From the records below, transcribe only the lines running from the one with "Open the WinDbg" through the one with "Viewport: 2048px width, 1536px height.". Keep both of those end lines.
(DATA EXTRACT begins)
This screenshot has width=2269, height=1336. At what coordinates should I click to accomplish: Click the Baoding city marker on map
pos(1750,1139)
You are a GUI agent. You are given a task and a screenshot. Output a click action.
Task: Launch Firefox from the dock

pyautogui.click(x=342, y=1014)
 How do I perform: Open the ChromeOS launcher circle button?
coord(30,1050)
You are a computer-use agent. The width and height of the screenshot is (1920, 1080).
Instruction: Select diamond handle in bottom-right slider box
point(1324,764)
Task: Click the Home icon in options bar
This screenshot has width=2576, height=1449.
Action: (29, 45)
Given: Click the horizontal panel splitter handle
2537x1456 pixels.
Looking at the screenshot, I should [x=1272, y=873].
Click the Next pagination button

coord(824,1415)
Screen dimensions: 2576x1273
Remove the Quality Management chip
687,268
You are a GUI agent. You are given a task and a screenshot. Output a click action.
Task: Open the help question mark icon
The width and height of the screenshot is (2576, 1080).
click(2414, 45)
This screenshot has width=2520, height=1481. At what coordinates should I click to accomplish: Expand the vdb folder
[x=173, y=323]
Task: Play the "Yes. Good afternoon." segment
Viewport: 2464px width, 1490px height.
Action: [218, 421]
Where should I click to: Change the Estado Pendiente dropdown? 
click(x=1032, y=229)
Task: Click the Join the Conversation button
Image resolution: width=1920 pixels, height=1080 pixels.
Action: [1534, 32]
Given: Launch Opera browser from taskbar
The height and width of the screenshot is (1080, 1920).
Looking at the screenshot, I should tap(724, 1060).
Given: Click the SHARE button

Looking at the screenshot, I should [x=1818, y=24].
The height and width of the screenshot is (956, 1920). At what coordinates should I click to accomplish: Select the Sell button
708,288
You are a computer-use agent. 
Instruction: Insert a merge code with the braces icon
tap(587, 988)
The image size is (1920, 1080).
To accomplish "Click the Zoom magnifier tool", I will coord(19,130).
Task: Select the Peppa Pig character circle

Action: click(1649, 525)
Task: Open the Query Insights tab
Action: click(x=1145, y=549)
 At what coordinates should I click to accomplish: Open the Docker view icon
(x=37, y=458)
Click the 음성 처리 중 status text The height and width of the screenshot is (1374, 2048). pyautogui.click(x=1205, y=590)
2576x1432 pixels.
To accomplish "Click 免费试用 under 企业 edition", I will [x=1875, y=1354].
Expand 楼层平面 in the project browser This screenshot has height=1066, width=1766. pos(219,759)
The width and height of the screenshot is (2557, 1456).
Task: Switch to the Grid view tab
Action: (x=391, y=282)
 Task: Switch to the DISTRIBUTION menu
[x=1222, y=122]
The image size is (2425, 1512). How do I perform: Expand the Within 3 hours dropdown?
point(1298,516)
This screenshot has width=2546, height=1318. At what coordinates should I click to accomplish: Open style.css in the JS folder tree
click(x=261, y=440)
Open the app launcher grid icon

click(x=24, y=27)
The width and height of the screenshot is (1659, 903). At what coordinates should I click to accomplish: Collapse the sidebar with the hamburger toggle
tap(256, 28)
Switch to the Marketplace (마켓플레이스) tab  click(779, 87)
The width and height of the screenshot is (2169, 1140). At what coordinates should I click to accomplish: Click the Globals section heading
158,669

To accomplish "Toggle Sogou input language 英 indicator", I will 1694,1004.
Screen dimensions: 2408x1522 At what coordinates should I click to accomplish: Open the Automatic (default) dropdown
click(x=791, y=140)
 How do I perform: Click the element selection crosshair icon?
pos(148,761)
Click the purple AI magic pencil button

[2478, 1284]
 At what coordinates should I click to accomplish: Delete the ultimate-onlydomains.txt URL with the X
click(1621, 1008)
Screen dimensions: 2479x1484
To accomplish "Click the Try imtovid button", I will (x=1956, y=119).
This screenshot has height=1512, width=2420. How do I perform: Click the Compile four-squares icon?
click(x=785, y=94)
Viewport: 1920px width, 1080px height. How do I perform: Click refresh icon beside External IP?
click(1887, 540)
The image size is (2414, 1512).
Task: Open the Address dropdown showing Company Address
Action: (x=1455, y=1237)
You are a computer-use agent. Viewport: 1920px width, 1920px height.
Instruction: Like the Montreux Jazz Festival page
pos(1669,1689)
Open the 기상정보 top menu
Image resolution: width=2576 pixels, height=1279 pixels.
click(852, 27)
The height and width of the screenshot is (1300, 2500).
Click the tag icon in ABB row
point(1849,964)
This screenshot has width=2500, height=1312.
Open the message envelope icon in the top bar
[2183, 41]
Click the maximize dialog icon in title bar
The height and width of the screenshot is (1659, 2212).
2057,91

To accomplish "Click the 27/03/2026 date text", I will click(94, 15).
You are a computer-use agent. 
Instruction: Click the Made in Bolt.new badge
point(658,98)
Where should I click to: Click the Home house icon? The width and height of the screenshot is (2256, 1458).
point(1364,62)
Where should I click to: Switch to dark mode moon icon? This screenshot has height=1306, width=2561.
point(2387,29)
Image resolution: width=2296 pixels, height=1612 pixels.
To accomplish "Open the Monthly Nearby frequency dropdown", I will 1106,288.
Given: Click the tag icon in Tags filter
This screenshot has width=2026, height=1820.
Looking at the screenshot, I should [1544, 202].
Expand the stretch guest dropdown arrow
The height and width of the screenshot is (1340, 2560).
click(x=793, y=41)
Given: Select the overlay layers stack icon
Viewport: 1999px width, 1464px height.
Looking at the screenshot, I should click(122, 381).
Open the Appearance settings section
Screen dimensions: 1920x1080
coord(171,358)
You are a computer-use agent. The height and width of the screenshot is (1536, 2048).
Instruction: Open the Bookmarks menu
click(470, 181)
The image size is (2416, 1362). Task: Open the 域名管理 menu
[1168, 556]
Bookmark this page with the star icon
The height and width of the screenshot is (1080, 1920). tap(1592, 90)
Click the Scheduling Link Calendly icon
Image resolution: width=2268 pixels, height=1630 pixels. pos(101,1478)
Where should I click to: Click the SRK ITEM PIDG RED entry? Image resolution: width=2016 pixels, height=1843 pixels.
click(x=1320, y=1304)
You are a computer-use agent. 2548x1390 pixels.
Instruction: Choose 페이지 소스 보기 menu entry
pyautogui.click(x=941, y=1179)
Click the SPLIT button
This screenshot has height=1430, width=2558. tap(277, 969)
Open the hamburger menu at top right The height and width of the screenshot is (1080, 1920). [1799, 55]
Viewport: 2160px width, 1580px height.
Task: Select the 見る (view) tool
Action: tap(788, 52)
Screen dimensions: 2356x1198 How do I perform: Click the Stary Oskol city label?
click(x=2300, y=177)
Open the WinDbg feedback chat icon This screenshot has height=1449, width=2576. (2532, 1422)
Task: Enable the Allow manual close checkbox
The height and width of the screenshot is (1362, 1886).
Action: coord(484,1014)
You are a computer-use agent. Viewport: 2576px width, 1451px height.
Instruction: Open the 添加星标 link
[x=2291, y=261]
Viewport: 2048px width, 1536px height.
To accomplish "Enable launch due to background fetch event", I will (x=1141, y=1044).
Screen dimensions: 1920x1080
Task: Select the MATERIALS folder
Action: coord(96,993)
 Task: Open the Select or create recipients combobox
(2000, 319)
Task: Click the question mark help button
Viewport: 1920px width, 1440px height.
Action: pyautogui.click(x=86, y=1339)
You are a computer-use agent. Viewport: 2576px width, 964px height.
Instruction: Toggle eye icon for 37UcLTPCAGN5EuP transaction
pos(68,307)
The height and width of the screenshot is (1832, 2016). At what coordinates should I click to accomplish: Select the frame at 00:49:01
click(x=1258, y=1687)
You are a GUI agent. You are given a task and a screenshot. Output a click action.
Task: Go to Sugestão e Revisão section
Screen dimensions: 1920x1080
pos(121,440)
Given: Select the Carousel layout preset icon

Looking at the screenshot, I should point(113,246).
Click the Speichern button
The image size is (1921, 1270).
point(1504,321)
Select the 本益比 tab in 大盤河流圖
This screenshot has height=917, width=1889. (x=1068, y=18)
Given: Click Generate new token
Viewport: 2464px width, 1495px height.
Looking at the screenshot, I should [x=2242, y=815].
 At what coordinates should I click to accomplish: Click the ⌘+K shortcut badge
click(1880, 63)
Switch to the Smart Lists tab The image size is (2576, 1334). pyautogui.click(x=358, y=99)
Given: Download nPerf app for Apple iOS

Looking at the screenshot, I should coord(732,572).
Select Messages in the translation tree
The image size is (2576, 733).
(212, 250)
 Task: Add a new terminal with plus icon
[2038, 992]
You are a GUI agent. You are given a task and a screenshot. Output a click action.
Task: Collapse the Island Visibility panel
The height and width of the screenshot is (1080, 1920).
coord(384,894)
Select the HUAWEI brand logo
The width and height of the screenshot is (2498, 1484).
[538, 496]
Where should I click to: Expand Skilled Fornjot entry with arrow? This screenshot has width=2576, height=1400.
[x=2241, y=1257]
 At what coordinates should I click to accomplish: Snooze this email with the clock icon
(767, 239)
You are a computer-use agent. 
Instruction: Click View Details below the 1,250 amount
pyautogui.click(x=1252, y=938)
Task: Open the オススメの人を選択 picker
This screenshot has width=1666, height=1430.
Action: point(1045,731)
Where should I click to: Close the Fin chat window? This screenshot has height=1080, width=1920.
(DATA EXTRACT ends)
> RESPONSE TO THE TASK
Open the WinDbg feedback chat icon This screenshot has height=1449, width=2576. (2532, 1422)
Task: Enable the Allow manual close checkbox
The height and width of the screenshot is (1362, 1886).
Action: coord(484,1014)
You are a computer-use agent. Viewport: 2576px width, 1451px height.
Instruction: Open the 添加星标 link
[x=2291, y=261]
Viewport: 2048px width, 1536px height.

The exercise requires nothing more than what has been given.